Na manhã desta quarta-feira (18), o espaço da cidade de São Vicente será tomado por foguetes. Mas calma, caro leitor: trata-se de objetos feitos com garrafas PET, elaborados por alunos da rede municipal vicentina.
Um grupo com 15 alunos da Unidade Educacional Carolina Dantas (Catiapoã) participa, a partir das 8h desta quarta-feira (18), de uma atividade especial no 2º Batalhão de Infantaria Leve Aeromóvel “Martim Afonso” (Av. Antônio Emmerich, 975 – Vila Cascatinha).
A vivência faz parte da Olimpíada Brasileira de Foguetes, que premia os grupos cujos lançamentos alcançarem as maiores distâncias.

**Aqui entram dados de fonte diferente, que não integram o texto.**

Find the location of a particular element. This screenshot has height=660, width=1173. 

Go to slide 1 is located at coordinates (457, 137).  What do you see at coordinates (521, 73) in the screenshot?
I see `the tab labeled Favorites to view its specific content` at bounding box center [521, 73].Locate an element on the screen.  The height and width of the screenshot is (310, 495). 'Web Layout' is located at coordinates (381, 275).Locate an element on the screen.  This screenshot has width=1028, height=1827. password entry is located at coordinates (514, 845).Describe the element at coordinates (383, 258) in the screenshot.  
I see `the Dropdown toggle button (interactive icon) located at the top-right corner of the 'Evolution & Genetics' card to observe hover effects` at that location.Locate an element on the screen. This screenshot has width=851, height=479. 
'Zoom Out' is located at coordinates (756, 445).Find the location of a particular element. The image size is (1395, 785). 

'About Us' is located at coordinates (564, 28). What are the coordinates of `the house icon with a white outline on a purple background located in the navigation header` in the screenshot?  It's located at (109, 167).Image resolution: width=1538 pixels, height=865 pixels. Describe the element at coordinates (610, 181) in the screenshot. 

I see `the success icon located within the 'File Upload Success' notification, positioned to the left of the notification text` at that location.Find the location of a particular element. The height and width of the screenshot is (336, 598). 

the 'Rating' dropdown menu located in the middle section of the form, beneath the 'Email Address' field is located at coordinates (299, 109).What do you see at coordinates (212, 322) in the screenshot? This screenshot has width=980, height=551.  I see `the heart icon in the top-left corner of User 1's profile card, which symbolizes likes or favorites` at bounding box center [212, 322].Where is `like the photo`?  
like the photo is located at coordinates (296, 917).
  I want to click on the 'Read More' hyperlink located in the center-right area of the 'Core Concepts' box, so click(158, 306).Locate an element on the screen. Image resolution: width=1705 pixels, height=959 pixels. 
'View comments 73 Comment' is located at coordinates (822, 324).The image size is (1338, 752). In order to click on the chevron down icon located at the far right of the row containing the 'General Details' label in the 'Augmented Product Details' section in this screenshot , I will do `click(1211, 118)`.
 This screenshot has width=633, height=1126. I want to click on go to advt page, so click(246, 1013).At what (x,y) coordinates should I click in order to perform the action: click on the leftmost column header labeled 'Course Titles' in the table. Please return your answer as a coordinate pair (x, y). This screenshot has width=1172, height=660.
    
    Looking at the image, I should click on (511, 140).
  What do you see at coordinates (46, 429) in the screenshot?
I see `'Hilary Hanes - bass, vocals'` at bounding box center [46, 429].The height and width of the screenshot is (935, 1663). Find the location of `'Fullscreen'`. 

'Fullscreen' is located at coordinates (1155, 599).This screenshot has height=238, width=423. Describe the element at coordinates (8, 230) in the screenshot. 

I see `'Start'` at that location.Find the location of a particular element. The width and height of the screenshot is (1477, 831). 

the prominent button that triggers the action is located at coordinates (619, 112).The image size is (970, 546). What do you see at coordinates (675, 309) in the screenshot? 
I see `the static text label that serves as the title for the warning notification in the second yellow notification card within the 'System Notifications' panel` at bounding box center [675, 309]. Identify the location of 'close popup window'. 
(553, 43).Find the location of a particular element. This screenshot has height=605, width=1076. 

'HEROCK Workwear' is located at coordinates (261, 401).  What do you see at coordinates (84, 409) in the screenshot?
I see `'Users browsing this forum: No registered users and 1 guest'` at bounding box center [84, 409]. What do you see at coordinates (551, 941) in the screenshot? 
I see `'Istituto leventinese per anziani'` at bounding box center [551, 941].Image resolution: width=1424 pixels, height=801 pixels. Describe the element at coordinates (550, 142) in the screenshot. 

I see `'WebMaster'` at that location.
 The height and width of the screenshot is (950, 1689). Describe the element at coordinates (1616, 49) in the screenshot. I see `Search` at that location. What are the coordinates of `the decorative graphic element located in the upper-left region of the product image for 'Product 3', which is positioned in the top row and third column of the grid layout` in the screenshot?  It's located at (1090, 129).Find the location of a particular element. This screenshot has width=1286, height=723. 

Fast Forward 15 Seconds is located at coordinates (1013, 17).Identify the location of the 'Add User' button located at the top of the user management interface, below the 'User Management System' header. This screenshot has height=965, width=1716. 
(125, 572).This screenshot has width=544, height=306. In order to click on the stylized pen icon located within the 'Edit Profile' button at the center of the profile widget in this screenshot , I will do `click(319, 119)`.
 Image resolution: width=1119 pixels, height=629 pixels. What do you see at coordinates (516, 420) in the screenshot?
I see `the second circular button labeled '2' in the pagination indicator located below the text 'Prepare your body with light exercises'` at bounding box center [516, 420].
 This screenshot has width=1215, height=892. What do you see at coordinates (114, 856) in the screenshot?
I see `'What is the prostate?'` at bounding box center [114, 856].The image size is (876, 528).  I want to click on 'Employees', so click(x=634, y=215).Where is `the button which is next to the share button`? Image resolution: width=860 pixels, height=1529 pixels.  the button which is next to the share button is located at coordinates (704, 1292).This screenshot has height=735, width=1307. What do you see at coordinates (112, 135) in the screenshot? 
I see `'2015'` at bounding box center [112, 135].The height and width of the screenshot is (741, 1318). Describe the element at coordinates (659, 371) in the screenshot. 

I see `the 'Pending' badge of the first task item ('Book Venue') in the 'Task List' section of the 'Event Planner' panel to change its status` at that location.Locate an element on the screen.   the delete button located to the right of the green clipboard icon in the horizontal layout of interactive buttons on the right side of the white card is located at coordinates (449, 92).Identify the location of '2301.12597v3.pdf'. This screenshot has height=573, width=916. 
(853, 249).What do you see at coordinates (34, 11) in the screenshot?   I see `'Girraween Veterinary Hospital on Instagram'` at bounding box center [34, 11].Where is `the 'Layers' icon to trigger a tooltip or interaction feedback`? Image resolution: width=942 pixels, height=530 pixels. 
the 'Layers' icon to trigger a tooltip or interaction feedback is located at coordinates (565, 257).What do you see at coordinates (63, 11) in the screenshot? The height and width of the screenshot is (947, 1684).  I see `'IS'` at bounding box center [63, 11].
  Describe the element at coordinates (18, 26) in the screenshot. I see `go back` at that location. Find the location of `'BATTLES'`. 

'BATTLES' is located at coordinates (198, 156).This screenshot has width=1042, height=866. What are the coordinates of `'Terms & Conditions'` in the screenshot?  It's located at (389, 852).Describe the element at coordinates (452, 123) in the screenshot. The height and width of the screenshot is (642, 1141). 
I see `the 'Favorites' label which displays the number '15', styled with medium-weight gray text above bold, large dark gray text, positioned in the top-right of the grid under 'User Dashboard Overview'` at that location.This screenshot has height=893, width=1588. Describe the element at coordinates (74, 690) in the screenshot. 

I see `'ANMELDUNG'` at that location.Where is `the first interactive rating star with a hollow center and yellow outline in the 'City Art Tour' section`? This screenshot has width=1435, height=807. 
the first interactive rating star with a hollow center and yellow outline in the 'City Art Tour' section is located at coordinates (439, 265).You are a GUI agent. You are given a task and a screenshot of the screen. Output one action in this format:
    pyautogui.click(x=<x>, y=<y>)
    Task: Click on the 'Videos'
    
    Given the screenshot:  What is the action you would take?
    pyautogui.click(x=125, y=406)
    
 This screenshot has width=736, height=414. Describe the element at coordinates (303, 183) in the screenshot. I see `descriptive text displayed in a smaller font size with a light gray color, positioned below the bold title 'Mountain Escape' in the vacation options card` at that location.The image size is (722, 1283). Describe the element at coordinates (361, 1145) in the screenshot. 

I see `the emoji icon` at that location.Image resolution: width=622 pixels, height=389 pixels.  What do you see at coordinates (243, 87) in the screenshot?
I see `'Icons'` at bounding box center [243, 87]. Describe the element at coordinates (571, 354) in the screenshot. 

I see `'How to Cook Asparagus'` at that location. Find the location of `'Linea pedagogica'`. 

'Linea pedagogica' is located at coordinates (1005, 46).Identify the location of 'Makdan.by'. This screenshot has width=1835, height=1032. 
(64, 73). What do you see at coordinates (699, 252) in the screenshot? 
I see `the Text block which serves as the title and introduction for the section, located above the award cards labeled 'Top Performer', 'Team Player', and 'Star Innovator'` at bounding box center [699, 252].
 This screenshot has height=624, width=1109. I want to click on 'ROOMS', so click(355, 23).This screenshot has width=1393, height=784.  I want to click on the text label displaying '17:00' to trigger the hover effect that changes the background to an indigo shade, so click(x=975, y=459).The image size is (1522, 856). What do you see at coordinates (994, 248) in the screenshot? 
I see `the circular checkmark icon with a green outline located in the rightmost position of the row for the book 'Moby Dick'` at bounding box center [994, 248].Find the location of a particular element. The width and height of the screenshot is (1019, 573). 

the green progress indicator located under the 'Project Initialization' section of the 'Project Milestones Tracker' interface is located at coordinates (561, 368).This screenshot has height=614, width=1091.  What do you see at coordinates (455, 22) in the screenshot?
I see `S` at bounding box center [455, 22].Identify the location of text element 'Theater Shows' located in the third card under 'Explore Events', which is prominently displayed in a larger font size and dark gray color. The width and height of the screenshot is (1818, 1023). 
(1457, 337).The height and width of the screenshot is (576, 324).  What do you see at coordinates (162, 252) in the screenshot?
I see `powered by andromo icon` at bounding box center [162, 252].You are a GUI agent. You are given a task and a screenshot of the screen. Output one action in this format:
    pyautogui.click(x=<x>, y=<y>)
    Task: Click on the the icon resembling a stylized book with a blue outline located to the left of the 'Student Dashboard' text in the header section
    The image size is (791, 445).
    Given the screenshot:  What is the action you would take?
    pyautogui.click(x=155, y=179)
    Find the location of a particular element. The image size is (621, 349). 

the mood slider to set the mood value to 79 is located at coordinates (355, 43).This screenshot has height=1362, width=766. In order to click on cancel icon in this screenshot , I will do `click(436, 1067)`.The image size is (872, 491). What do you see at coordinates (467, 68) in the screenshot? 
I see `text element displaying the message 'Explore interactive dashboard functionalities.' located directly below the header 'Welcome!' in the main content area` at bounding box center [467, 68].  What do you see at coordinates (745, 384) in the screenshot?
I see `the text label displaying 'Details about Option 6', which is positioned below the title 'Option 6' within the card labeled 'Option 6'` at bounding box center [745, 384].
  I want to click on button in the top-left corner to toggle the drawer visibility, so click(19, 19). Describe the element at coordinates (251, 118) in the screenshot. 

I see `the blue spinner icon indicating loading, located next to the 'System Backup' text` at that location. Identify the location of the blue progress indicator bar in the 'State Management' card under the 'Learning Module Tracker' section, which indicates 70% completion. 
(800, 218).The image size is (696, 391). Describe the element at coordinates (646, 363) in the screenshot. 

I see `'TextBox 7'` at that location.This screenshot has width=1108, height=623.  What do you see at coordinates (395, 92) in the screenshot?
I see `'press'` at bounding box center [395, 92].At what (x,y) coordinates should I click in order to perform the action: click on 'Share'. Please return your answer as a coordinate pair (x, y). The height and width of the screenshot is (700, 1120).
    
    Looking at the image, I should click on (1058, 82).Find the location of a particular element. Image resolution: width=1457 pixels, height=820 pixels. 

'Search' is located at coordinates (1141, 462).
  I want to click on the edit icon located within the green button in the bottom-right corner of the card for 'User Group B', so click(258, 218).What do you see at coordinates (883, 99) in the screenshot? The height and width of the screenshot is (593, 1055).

A experiência faz parte da Olimpíada Brasileira de Foguetes/PMSV No período da tarde, mais 15 estudantes da UE Pastor Joaquim Rodrigues da Silva (Av. João Francisco Bensdorp, 301 – Náutica III) participam da ação a partir das 13h, no espaço externo da própria unidade escolar.
A iniciativa é realizada por meio de uma parceria entre o cursinho Cellula Mater — voltado para estudantes que desejam ingressar em escolas técnicas públicas — e o Núcleo de Educação Ambiental da Secretaria de Educação (Seduc). A proposta utiliza materiais recicláveis na criação dos foguetes e une as disciplinas de ciências e matemática de forma leve, prática e voltada ao aprendizado.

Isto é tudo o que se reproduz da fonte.